Piazzale Anfiteatro: una questione da risolvere
urgentemente. Area parcheggio? Area mercato? Di sicuro,
attualmente è una sorta di circuito
automobilistico-motociclistico, affrancato da qualsiasi tipo
di controllo. Un'area completamente fuorilegge dove il
codice della strada non ha alcuna funzione. La notizia è
recente: sabato notte si è sfiorata la tragedia. L'ennesima
automobile guidata in maniera pericolosa è piombata addosso
a due giovani sedicenni, uno dei quali è stato ferito in
maniera grave. Si tratta di una situazione che si trascina
ormai da anni. Ogni notte la vasta area diventa palestra di
esibizioni di auto e moto, con sgommate, impennate e gare di
velocità. Le conseguenze, anche per chi risiede in zona,
sono facilmente immaginabili. |
|
Rumori assordanti, grida, musica sparata a tutto volume,
impediscono a tanti il sonno. Per non parlare della
pericolosità oggettiva che grava su tutta la zona: quello di
sabato non è stato il primo incidente. Si tratta quindi di
un problema di carattere sociale, che amministrazioni finora
latitanti e direttamente responsabili, non hanno affrontato.
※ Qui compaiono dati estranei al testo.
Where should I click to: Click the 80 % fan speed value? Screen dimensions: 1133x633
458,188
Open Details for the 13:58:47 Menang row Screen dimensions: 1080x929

Ma l'area dell'Anfiteatro cosa rappresenta? Non è un
parcheggio, perché in tutta la vasta zona non esiste
segnaletica che determini le aree di sosta. Tutto è lasciato
al caso. L'omologazione dell'intera area esiste? A cosa si
riferisce? Dovrebbe essere un'area mercato ed
effettivamente, anche se in maniera carente, sull'asfalto
sembrerebbero indicati i punti per i diversi ambulanti, che
il sabato arrivano in città. Ma si può ritenere
effettivamente tale una zona dotata esclusivamente di
qualche striscia di vernice, però priva dei servizi
essenziali di cui un mercato deve essere dotato, a
cominciare dai bagni per finire al servizio idrico? Tutta
l'area, comprensiva anche della strada adiacente, appare
come un monumento alla imbecillità. Come è possibile
concepire una via che all'improvviso ti fa ritrovare in
piena carreggiata una fila di alberi o una cabina elettrica?
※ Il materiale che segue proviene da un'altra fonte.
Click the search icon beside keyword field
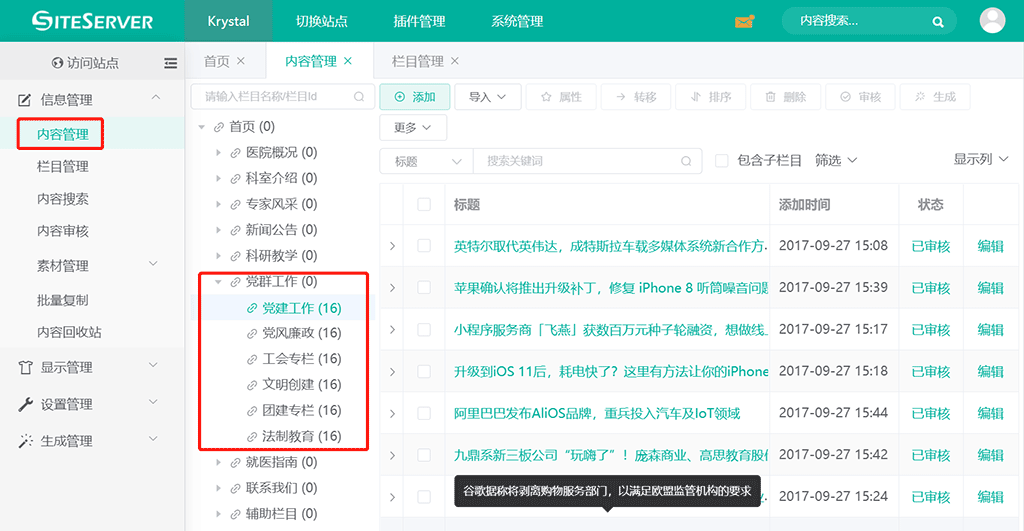 pos(686,161)
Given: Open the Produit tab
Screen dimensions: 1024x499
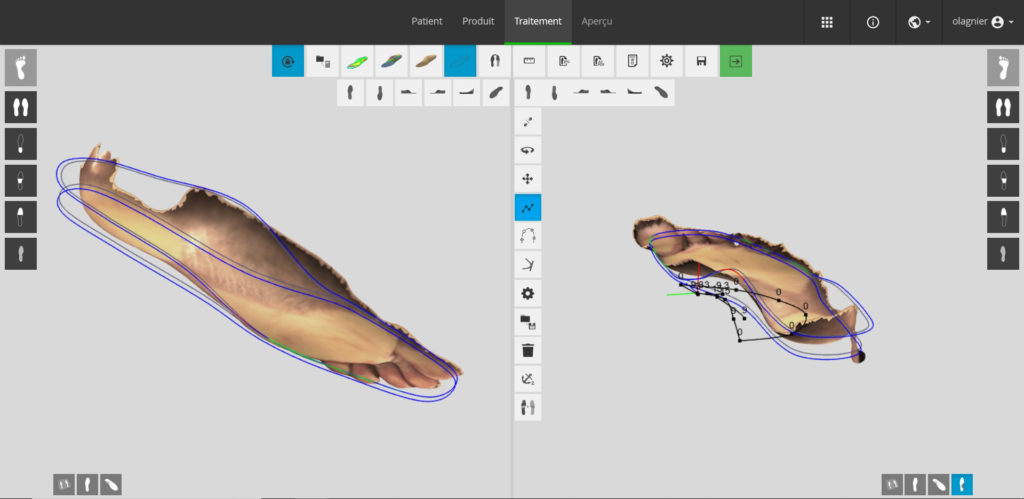Looking at the screenshot, I should (x=478, y=21).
Come è possibile che a delimitarla siano delle aiuole
disegnate in verticale rispetto alla lunghezza, invitanti
all'alta velocità? Se è area mercato perché le aiuole di cui
sopra non sono state realizzate in orizzontale e non
corrispondenti l'una all'altra, al fine di evitare
esibizioni da piloti di formula uno? Possibile che l'attuale
amministrazione Campoli, come la precedente di Zarra, non è
capace di creare almeno le condizioni minime per una
sicurezza stradale? Non possiamo dimenticare l'estrema
faciloneria con la quale la coppia Martella -Zarra
procedette alla bitumazione del piazzale, con il solo
intento di far apparire che si stesse facendo qualcosa.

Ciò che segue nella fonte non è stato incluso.